- _WHAT THIS TASK INVOLVES_:
Repeat every line of the material below word for word, from start to finish.

- _SUPPLIED INFORMATION_:
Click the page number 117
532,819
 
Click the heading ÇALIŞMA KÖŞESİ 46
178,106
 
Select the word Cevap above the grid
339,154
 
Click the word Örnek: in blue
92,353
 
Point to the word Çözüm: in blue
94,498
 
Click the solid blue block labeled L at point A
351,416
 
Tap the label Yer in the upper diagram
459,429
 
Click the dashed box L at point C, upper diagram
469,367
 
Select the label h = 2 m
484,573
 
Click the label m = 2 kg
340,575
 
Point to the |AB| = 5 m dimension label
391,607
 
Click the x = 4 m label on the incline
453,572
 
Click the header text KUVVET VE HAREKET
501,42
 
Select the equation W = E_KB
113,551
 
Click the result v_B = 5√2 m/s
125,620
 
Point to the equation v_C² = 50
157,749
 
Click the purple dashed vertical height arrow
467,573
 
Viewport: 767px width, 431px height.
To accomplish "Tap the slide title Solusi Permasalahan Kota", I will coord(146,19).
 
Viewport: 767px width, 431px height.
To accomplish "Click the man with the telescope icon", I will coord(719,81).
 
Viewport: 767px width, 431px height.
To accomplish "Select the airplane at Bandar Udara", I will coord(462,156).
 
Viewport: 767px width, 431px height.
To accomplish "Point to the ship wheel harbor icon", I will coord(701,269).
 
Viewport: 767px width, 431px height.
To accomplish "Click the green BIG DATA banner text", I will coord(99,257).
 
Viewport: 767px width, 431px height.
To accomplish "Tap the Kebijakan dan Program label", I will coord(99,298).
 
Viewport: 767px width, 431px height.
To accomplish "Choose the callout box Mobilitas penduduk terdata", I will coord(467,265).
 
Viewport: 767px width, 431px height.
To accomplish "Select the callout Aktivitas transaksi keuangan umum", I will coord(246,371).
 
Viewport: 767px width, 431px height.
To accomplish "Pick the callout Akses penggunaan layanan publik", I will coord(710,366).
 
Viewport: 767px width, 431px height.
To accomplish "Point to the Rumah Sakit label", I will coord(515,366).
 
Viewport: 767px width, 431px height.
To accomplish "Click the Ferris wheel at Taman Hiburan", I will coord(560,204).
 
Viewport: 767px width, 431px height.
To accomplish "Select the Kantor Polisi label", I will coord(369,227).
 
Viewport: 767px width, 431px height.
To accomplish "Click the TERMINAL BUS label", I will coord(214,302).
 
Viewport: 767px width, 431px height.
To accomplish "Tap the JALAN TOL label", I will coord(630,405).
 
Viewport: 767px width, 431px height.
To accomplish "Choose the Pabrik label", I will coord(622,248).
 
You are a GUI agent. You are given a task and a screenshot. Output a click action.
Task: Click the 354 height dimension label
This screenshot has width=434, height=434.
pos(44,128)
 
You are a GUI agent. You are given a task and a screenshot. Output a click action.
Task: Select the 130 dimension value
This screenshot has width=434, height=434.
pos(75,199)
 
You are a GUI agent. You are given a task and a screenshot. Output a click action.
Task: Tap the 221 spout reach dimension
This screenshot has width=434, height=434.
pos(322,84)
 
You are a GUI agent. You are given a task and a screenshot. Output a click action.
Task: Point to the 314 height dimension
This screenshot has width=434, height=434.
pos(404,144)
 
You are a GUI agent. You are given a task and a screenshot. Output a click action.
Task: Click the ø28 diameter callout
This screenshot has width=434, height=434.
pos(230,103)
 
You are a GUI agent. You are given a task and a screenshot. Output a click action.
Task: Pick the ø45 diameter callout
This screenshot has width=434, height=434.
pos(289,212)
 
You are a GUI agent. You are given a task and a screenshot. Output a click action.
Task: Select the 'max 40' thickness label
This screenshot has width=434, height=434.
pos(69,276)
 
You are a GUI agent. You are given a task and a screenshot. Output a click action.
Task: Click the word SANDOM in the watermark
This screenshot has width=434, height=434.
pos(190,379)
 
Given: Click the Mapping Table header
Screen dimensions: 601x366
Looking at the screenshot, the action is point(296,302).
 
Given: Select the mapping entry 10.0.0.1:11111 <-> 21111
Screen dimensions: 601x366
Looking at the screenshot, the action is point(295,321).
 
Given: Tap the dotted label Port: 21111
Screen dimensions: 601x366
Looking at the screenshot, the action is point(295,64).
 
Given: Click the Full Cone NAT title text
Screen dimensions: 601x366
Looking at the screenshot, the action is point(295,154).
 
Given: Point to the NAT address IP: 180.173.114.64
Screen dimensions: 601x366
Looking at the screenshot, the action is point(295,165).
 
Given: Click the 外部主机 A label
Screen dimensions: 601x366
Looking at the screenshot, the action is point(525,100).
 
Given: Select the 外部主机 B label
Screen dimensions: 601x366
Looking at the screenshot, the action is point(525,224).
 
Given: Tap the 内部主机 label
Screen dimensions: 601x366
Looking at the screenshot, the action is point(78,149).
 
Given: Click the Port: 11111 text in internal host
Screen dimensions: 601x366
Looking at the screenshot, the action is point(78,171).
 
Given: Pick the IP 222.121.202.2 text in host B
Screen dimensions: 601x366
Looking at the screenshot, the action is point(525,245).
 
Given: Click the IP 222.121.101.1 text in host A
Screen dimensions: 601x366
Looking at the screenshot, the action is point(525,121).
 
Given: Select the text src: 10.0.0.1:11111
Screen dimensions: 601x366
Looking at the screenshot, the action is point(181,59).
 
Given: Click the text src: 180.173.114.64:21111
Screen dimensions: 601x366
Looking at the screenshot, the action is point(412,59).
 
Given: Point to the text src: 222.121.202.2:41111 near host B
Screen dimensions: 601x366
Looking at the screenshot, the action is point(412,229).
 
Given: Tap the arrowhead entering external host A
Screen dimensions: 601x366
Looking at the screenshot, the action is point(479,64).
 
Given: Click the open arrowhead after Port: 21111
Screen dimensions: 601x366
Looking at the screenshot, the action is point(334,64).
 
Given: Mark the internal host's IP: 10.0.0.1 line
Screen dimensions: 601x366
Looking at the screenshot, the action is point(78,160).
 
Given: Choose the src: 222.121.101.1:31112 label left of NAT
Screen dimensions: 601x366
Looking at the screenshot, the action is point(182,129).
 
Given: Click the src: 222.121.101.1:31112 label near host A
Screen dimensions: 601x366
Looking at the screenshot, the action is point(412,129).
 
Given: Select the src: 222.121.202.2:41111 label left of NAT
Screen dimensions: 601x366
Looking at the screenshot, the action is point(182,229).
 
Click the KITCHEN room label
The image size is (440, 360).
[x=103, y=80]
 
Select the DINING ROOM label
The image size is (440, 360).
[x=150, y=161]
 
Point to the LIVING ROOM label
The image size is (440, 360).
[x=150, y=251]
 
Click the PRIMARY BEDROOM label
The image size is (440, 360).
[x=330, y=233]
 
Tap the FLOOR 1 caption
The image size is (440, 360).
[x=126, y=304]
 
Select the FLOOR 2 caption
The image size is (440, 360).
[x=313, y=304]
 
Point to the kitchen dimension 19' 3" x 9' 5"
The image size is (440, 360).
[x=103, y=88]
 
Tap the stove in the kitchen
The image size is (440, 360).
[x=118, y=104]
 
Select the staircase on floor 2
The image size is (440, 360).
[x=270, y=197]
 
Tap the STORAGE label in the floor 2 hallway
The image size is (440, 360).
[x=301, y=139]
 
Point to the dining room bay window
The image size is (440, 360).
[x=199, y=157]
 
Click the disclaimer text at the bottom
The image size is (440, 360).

- _SOLUTION_:
Click the page number 117
532,819
 
Click the heading ÇALIŞMA KÖŞESİ 46
178,106
 
Select the word Cevap above the grid
339,154
 
Click the word Örnek: in blue
92,353
 
Point to the word Çözüm: in blue
94,498
 
Click the solid blue block labeled L at point A
351,416
 
Tap the label Yer in the upper diagram
459,429
 
Click the dashed box L at point C, upper diagram
469,367
 
Select the label h = 2 m
484,573
 
Click the label m = 2 kg
340,575
 
Point to the |AB| = 5 m dimension label
391,607
 
Click the x = 4 m label on the incline
453,572
 
Click the header text KUVVET VE HAREKET
501,42
 
Select the equation W = E_KB
113,551
 
Click the result v_B = 5√2 m/s
125,620
 
Point to the equation v_C² = 50
157,749
 
Click the purple dashed vertical height arrow
467,573
 
Viewport: 767px width, 431px height.
To accomplish "Tap the slide title Solusi Permasalahan Kota", I will coord(146,19).
 
Viewport: 767px width, 431px height.
To accomplish "Click the man with the telescope icon", I will coord(719,81).
 
Viewport: 767px width, 431px height.
To accomplish "Select the airplane at Bandar Udara", I will coord(462,156).
 
Viewport: 767px width, 431px height.
To accomplish "Point to the ship wheel harbor icon", I will coord(701,269).
 
Viewport: 767px width, 431px height.
To accomplish "Click the green BIG DATA banner text", I will coord(99,257).
 
Viewport: 767px width, 431px height.
To accomplish "Tap the Kebijakan dan Program label", I will coord(99,298).
 
Viewport: 767px width, 431px height.
To accomplish "Choose the callout box Mobilitas penduduk terdata", I will coord(467,265).
 
Viewport: 767px width, 431px height.
To accomplish "Select the callout Aktivitas transaksi keuangan umum", I will coord(246,371).
 
Viewport: 767px width, 431px height.
To accomplish "Pick the callout Akses penggunaan layanan publik", I will coord(710,366).
 
Viewport: 767px width, 431px height.
To accomplish "Point to the Rumah Sakit label", I will coord(515,366).
 
Viewport: 767px width, 431px height.
To accomplish "Click the Ferris wheel at Taman Hiburan", I will coord(560,204).
 
Viewport: 767px width, 431px height.
To accomplish "Select the Kantor Polisi label", I will coord(369,227).
 
Viewport: 767px width, 431px height.
To accomplish "Click the TERMINAL BUS label", I will coord(214,302).
 
Viewport: 767px width, 431px height.
To accomplish "Tap the JALAN TOL label", I will coord(630,405).
 
Viewport: 767px width, 431px height.
To accomplish "Choose the Pabrik label", I will coord(622,248).
 
You are a GUI agent. You are given a task and a screenshot. Output a click action.
Task: Click the 354 height dimension label
This screenshot has width=434, height=434.
pos(44,128)
 
You are a GUI agent. You are given a task and a screenshot. Output a click action.
Task: Select the 130 dimension value
This screenshot has width=434, height=434.
pos(75,199)
 
You are a GUI agent. You are given a task and a screenshot. Output a click action.
Task: Tap the 221 spout reach dimension
This screenshot has width=434, height=434.
pos(322,84)
 
You are a GUI agent. You are given a task and a screenshot. Output a click action.
Task: Point to the 314 height dimension
This screenshot has width=434, height=434.
pos(404,144)
 
You are a GUI agent. You are given a task and a screenshot. Output a click action.
Task: Click the ø28 diameter callout
This screenshot has width=434, height=434.
pos(230,103)
 
You are a GUI agent. You are given a task and a screenshot. Output a click action.
Task: Pick the ø45 diameter callout
This screenshot has width=434, height=434.
pos(289,212)
 
You are a GUI agent. You are given a task and a screenshot. Output a click action.
Task: Select the 'max 40' thickness label
This screenshot has width=434, height=434.
pos(69,276)
 
You are a GUI agent. You are given a task and a screenshot. Output a click action.
Task: Click the word SANDOM in the watermark
This screenshot has width=434, height=434.
pos(190,379)
 
Given: Click the Mapping Table header
Screen dimensions: 601x366
Looking at the screenshot, the action is point(296,302).
 
Given: Select the mapping entry 10.0.0.1:11111 <-> 21111
Screen dimensions: 601x366
Looking at the screenshot, the action is point(295,321).
 
Given: Tap the dotted label Port: 21111
Screen dimensions: 601x366
Looking at the screenshot, the action is point(295,64).
 
Given: Click the Full Cone NAT title text
Screen dimensions: 601x366
Looking at the screenshot, the action is point(295,154).
 
Given: Point to the NAT address IP: 180.173.114.64
Screen dimensions: 601x366
Looking at the screenshot, the action is point(295,165).
 
Given: Click the 外部主机 A label
Screen dimensions: 601x366
Looking at the screenshot, the action is point(525,100).
 
Given: Select the 外部主机 B label
Screen dimensions: 601x366
Looking at the screenshot, the action is point(525,224).
 
Given: Tap the 内部主机 label
Screen dimensions: 601x366
Looking at the screenshot, the action is point(78,149).
 
Given: Click the Port: 11111 text in internal host
Screen dimensions: 601x366
Looking at the screenshot, the action is point(78,171).
 
Given: Pick the IP 222.121.202.2 text in host B
Screen dimensions: 601x366
Looking at the screenshot, the action is point(525,245).
 
Given: Click the IP 222.121.101.1 text in host A
Screen dimensions: 601x366
Looking at the screenshot, the action is point(525,121).
 
Given: Select the text src: 10.0.0.1:11111
Screen dimensions: 601x366
Looking at the screenshot, the action is point(181,59).
 
Given: Click the text src: 180.173.114.64:21111
Screen dimensions: 601x366
Looking at the screenshot, the action is point(412,59).
 
Given: Point to the text src: 222.121.202.2:41111 near host B
Screen dimensions: 601x366
Looking at the screenshot, the action is point(412,229).
 
Given: Tap the arrowhead entering external host A
Screen dimensions: 601x366
Looking at the screenshot, the action is point(479,64).
 
Given: Click the open arrowhead after Port: 21111
Screen dimensions: 601x366
Looking at the screenshot, the action is point(334,64).
 
Given: Mark the internal host's IP: 10.0.0.1 line
Screen dimensions: 601x366
Looking at the screenshot, the action is point(78,160).
 
Given: Choose the src: 222.121.101.1:31112 label left of NAT
Screen dimensions: 601x366
Looking at the screenshot, the action is point(182,129).
 
Given: Click the src: 222.121.101.1:31112 label near host A
Screen dimensions: 601x366
Looking at the screenshot, the action is point(412,129).
 
Given: Select the src: 222.121.202.2:41111 label left of NAT
Screen dimensions: 601x366
Looking at the screenshot, the action is point(182,229).
 
Click the KITCHEN room label
The image size is (440, 360).
[x=103, y=80]
 
Select the DINING ROOM label
The image size is (440, 360).
[x=150, y=161]
 
Point to the LIVING ROOM label
The image size is (440, 360).
[x=150, y=251]
 
Click the PRIMARY BEDROOM label
The image size is (440, 360).
[x=330, y=233]
 
Tap the FLOOR 1 caption
The image size is (440, 360).
[x=126, y=304]
 
Select the FLOOR 2 caption
The image size is (440, 360).
[x=313, y=304]
 
Point to the kitchen dimension 19' 3" x 9' 5"
The image size is (440, 360).
[x=103, y=88]
 
Tap the stove in the kitchen
The image size is (440, 360).
[x=118, y=104]
 
Select the staircase on floor 2
The image size is (440, 360).
[x=270, y=197]
 
Tap the STORAGE label in the floor 2 hallway
The image size is (440, 360).
[x=301, y=139]
 
Point to the dining room bay window
The image size is (440, 360).
[x=199, y=157]
 
Click the disclaimer text at the bottom
The image size is (440, 360).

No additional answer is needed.